Ensuite, le traitement des dossiers ASSEDIC est maintenant centralisé depuis un peu plus d'un an, ce qui nous a d'ailleurs permis de détecter des doubles, des triples, voire des quadruples inscriptions.

En outre, le décret est pris, au 1er janvier 2007, les employeurs devront fournir les données nominatives et précises sur les périodes travaillées dans les déclarations d'assurance chômage.

Enfin, la coopération entre les organismes de sécurité sociale et les autres organismes a été renforcée dans le projet de loi de financement de la sécurité sociale dès 2006.

Il nous reste à mieux articuler les URSSAF et les ASSEDIC, nous y travaillons.

Afin d'illustrer les effets de la lutte que nous menons contre le travail illégal, j'ajouterai simplement que, pour la seule année dernière, nous avons procédé à 60 000 contrôles et que les sommes recouvrées en deux ans ont augmenté de 42 %.

Je vous assure donc de la totale détermination du Gouvernement, car l'avenir de notre modèle social est en jeu et parce que nous devons la transparence à ceux qui, grâce aux cotisations qu'ils versent, permettent cette solidarité. (Applaudissements sur les travées de l'UMP et de l'UC-UDF. - M. Bernard Seillier applaudit également.)

EADS

M. le président. La parole est à M. Bertrand Auban.

M. Bertrand Auban. Ma question s'adresse à M. le Premier ministre.

Plusieurs sénateurs socialistes. Il n'est pas là !

M. Bertrand Auban. Airbus commence à mettre en oeuvre un vaste plan d'économies, appelé « Énergie 8 », pour économiser 2 milliards d'euros par an à partir de 2010, fondé sur une baisse des frais de fonctionnement de 30 % et une augmentation de la productivité de 20 % en quatre ans.

Tous les sites industriels risquent d'être touchés par une baisse d'effectifs. De nombreux sous-traitants et équipementiers risquent d'être soumis à des exigences accrues en termes de coûts ou à des baisses de charge de travail.

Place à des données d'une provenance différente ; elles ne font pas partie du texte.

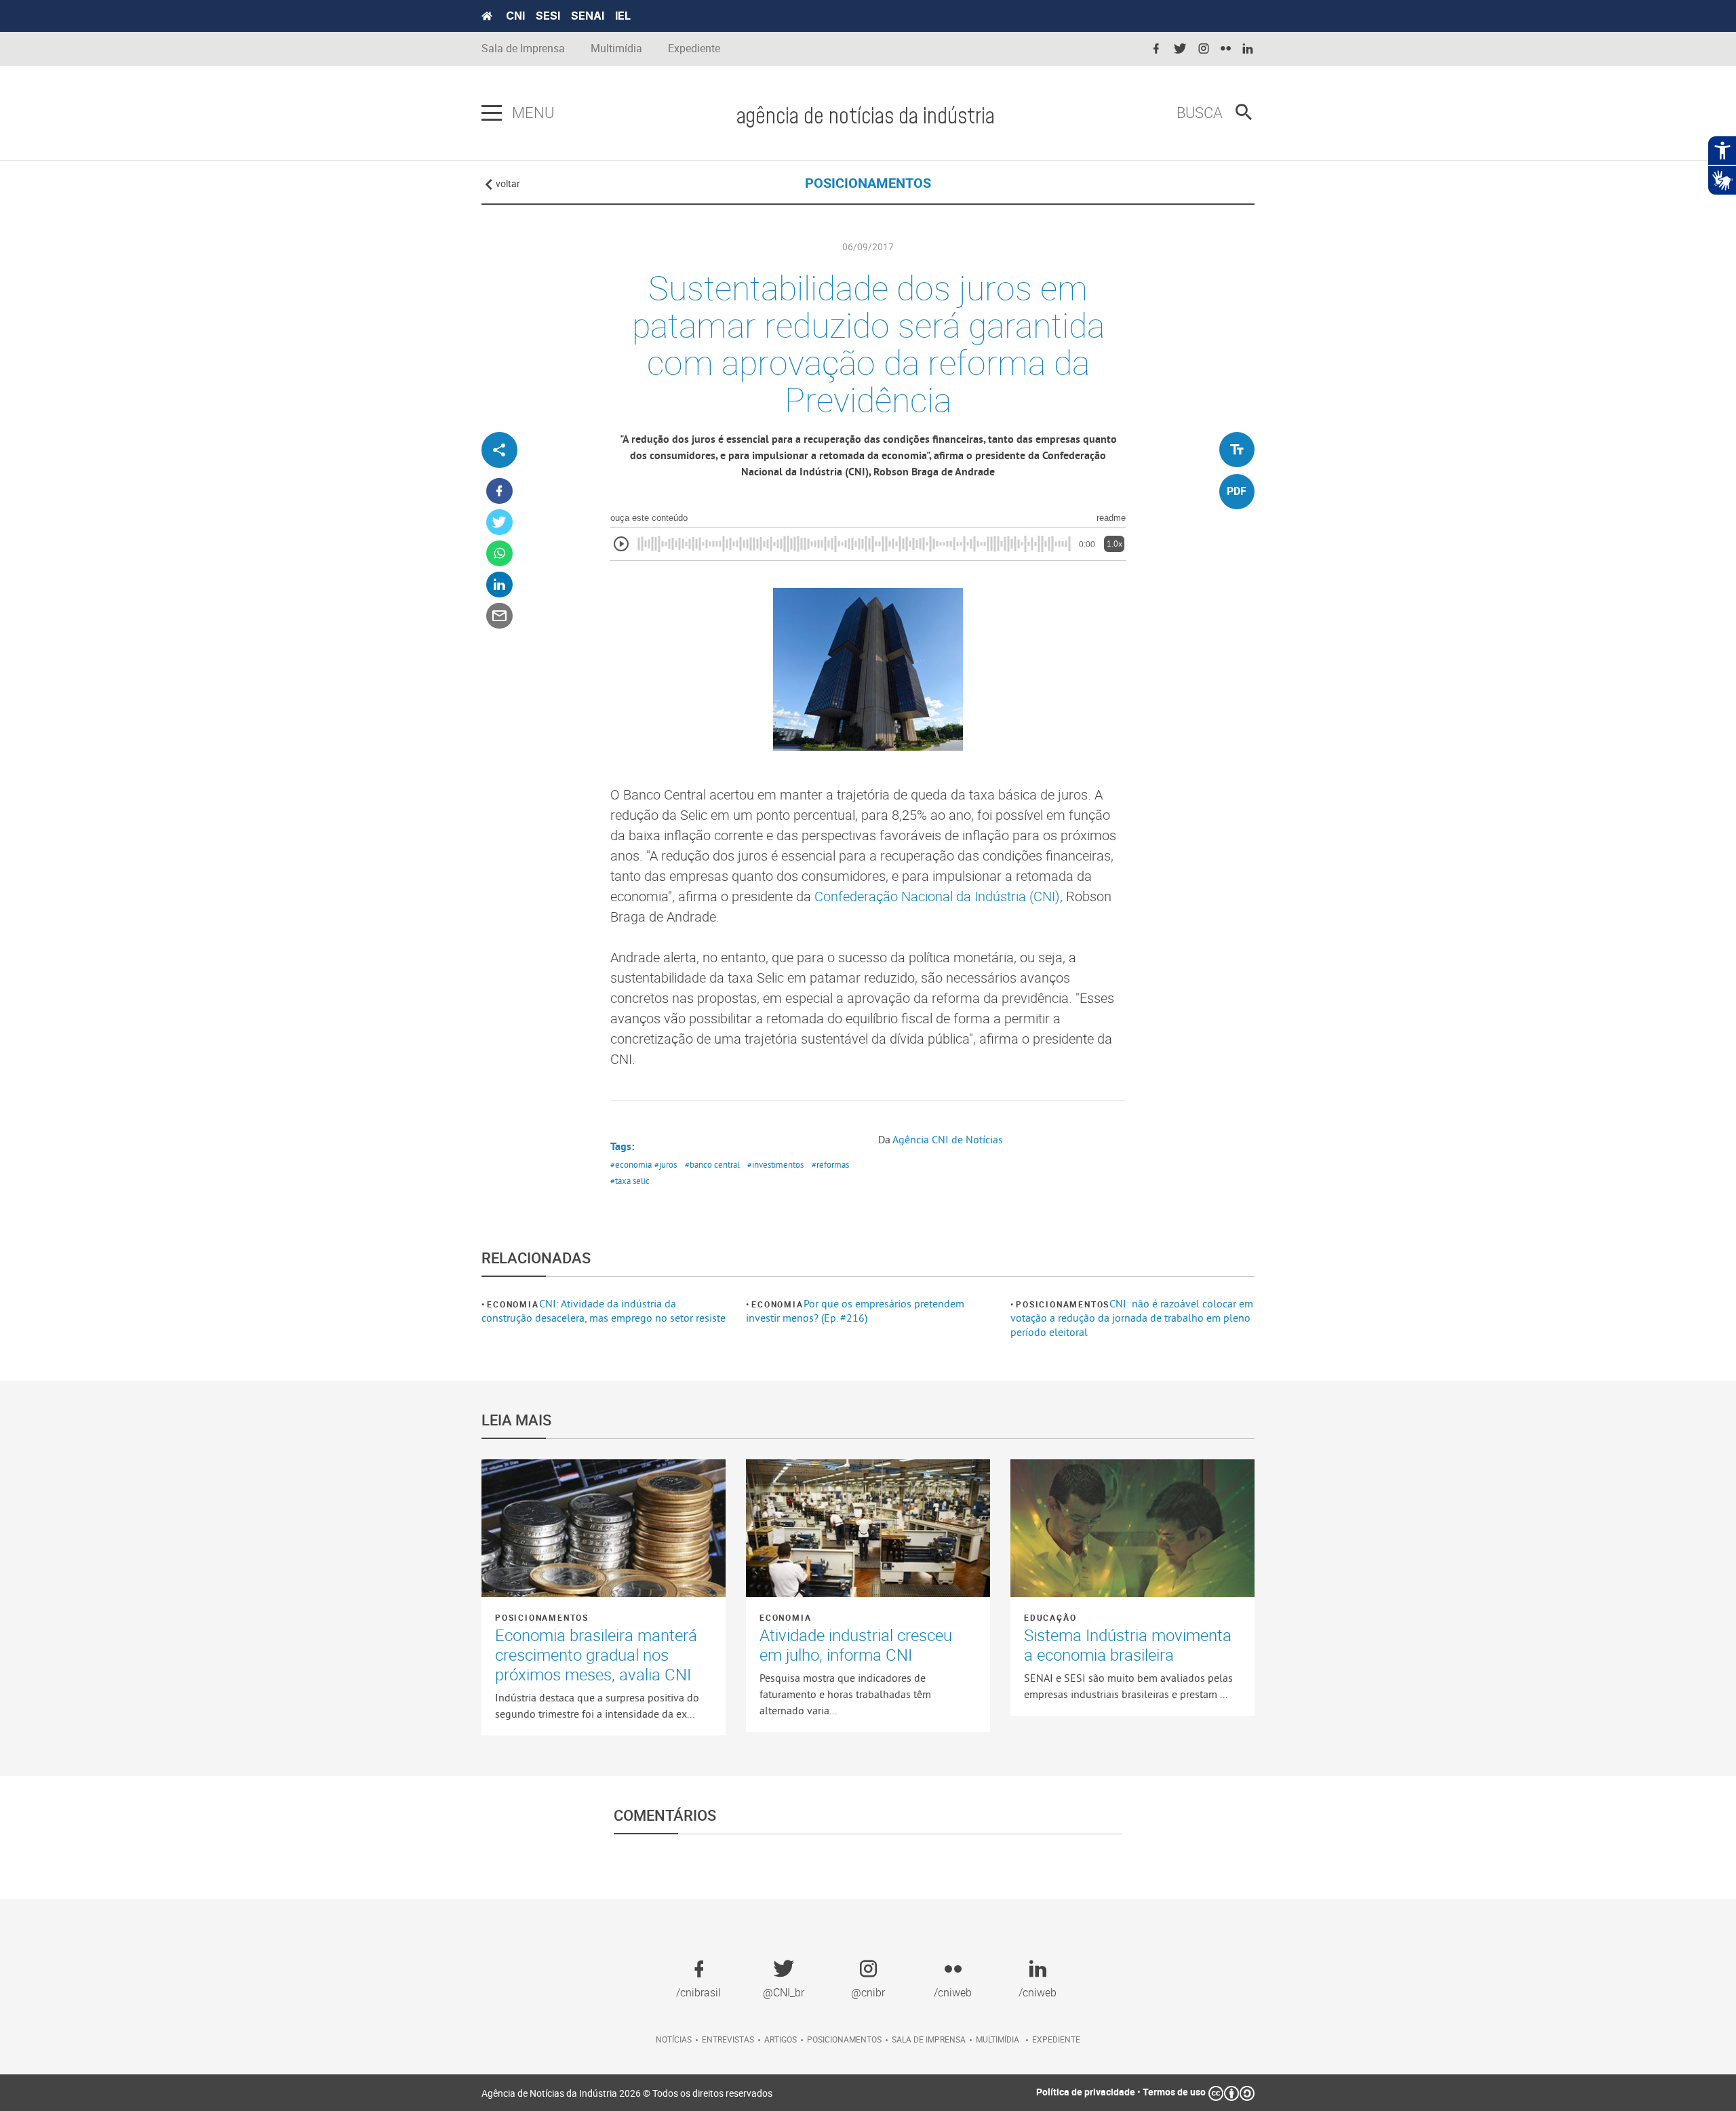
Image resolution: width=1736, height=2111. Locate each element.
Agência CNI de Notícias (947, 1139)
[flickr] (1226, 49)
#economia (631, 1164)
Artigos (780, 2039)
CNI (515, 15)
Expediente (694, 48)
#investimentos (775, 1164)
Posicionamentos (1062, 1304)
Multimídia (616, 48)
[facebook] (1156, 49)
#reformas (830, 1164)
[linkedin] (1248, 49)
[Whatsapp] (499, 553)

Cette situation inquiète les salariés, les sous-traitants, les équipementiers et les collectivités locales des zones d'implantation : Toulouse, Nantes, Saint-Nazaire, Méaulte. Dans ma région, en Midi-Pyrénées, l'industrie aéronautique représente 66 000 emplois directs et indirects.

EADS et Airbus ne sont pas une simple entreprise parmi d'autres. EADS est née de la volonté des gouvernements européens et surtout français de construire une entreprise aéronautique à taille mondiale, devenue la première de ce secteur. Elle est le fleuron de la coopération industrielle européenne et l'image du dynamisme, de l'innovation et de la réussite dont sont capables les pays européens quand ils s'unissent. Malgré ses déboires passagers, l'A380 reste une réussite technologique inégalée.

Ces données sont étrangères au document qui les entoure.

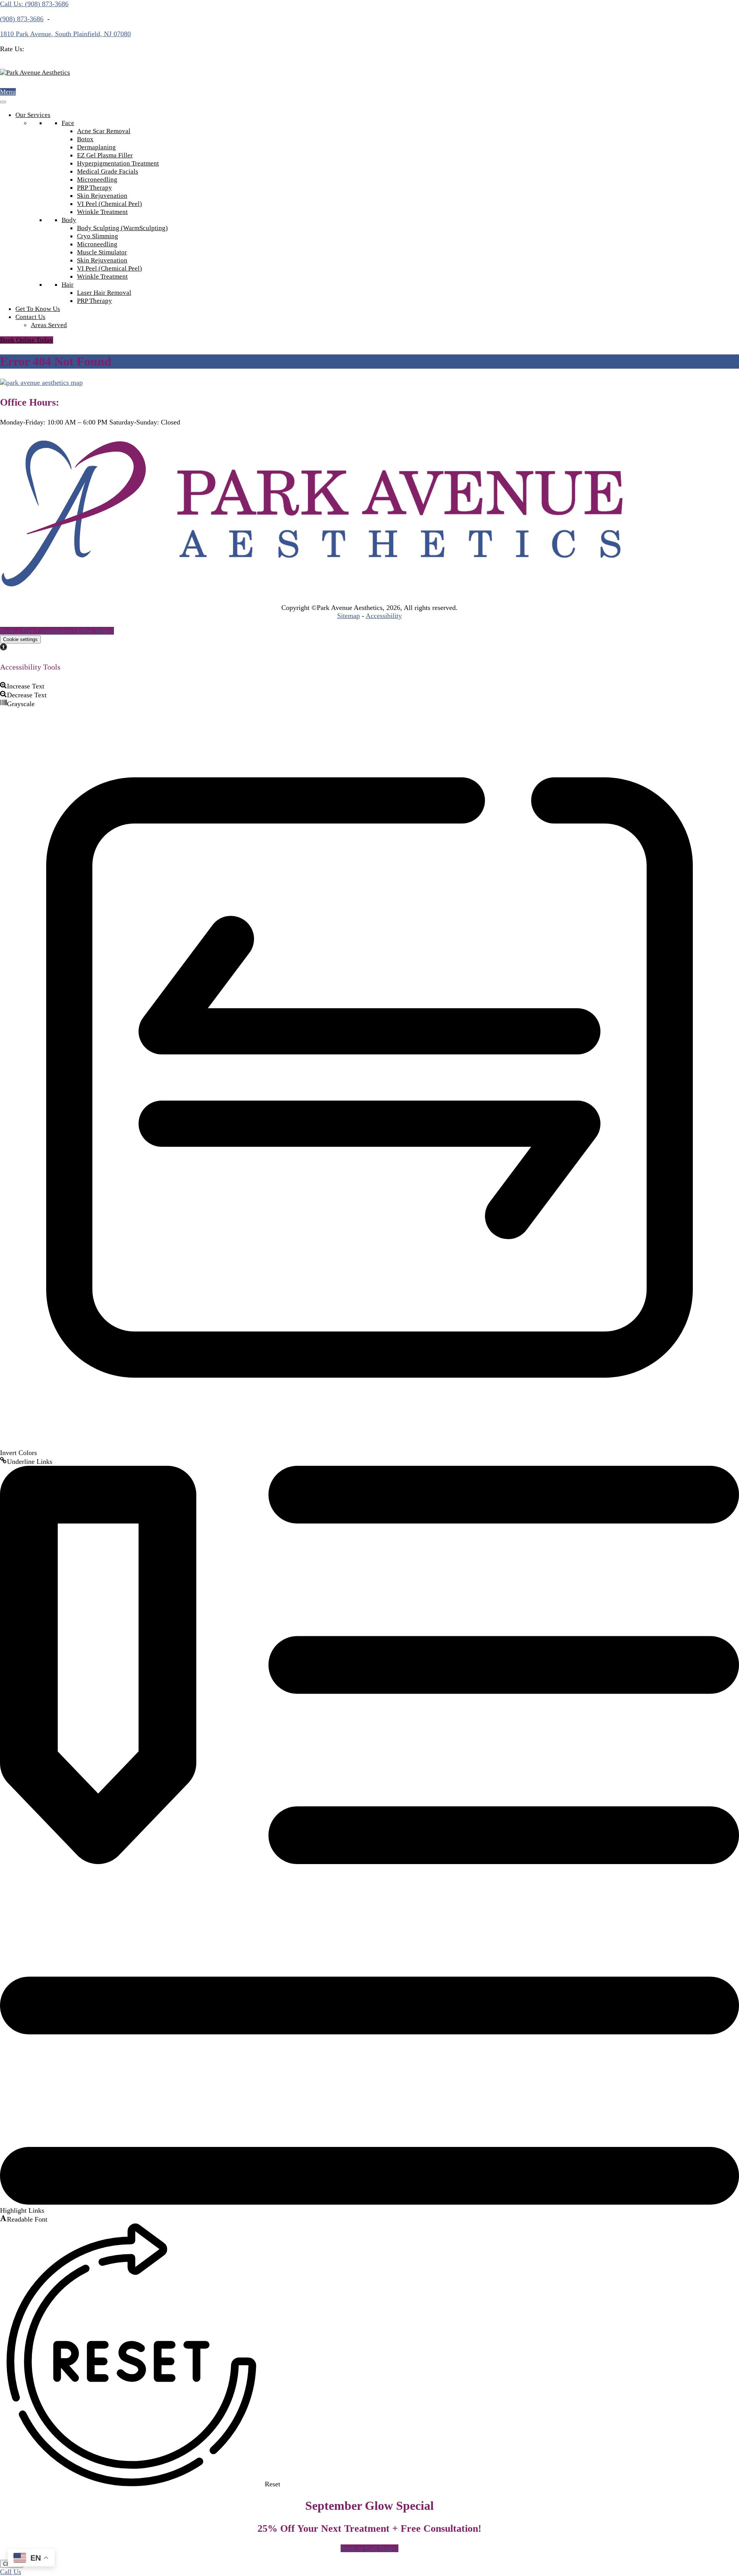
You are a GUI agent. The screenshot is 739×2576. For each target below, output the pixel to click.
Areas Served (49, 325)
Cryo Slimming (97, 236)
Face (68, 123)
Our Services (32, 115)
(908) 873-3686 (21, 19)
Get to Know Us (37, 308)
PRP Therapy (94, 187)
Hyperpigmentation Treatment (118, 163)
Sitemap (348, 616)
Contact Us (30, 317)
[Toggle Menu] (3, 102)
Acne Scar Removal (103, 131)
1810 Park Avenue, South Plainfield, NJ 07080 (65, 34)
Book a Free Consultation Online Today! (57, 631)
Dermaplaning (96, 147)
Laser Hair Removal (104, 292)
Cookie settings (20, 639)
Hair (68, 284)
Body (69, 220)
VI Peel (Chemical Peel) (109, 203)
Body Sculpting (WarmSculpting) (122, 228)
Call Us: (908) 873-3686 (34, 4)
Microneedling (97, 179)
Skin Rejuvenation (102, 195)
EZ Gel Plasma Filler (105, 155)
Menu (8, 91)
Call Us (10, 2572)
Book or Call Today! (369, 2548)
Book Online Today (26, 340)
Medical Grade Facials (107, 171)
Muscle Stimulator (102, 252)
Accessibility (384, 616)
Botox (85, 139)
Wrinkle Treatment (102, 212)
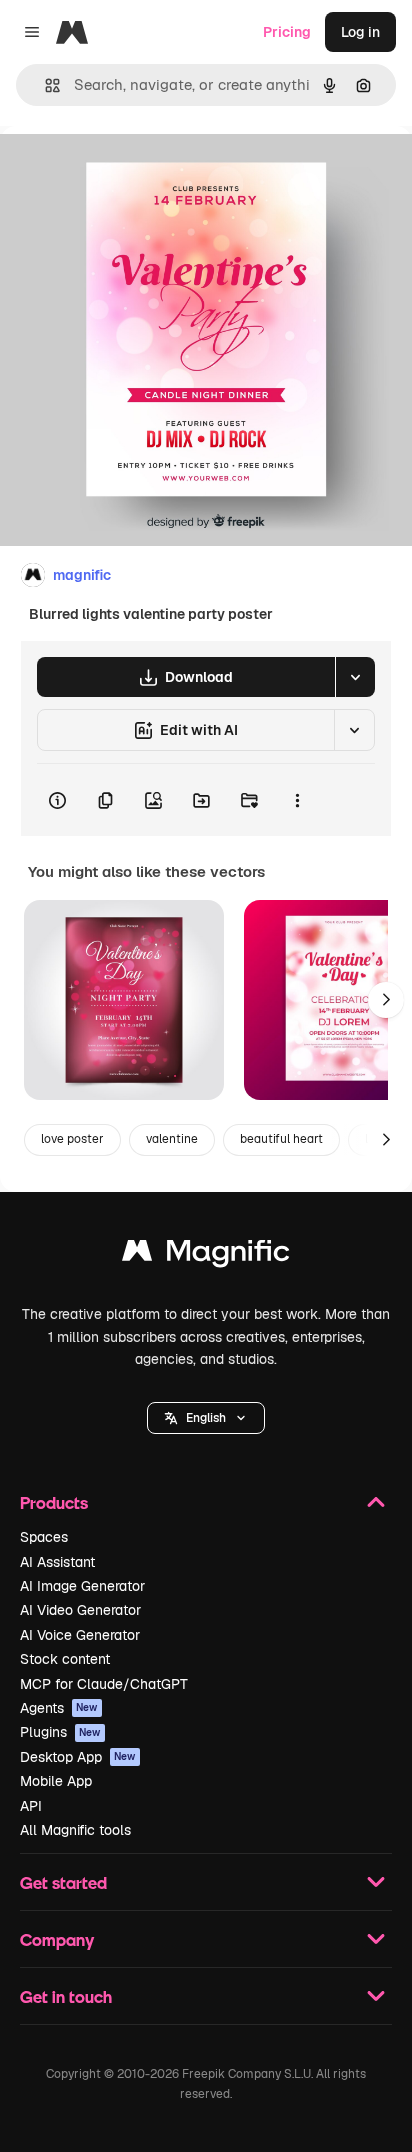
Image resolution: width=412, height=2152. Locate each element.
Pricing (287, 32)
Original (128, 171)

Mais dans la période récente, EADS et Airbus ont connu d'importantes difficultés et défrayé la chronique de façon négative et dommageable, qu'il s'agisse de la SOGERMA, de l'origine de l'affaire Clearstream,...

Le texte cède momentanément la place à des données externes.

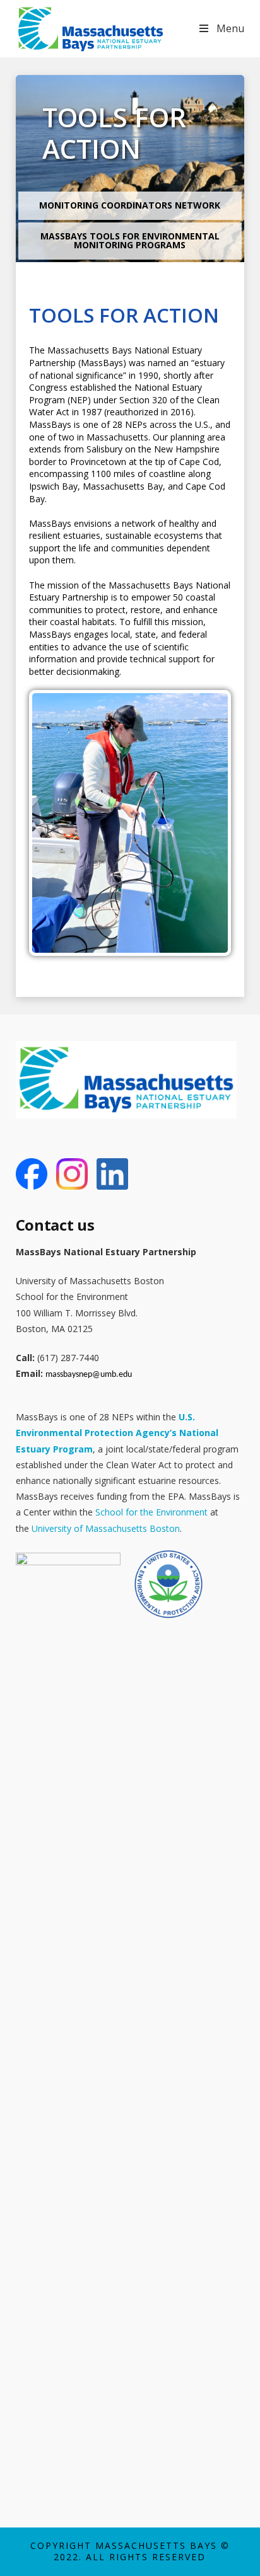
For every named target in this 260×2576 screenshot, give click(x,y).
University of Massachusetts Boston (106, 1528)
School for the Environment (151, 1512)
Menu (230, 28)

M. Didier Boulaud. De M. Forgeard !

M. Bertrand Auban. ...de l'implication du chef de l'État dans une bataille interne pour imposer son candidat à la direction du groupe, avec les conséquences désastreuses que l'on a vécues en matière de stock-options !

M. Bertrand Auban. S'y ajoutent les annonces successives de retards de livraisons de l'A380, de difficultés sur d'autres programmes, en particulier l'A350, puis l'annonce du plan d'économies d'un nouveau président suivie de sa démission quasi immédiate. Le nouveau président, M. Gallois, reprend toutefois intégralement le plan Énergie 8.

Nous sommes nombreux à nous inquiéter de l'incapacité manifestée par l'État français, que représente le gouvernement de M. de Villepin, à remplir réellement ses responsabilités d'actionnaire important, à hauteur de 15 %, du groupe EADS.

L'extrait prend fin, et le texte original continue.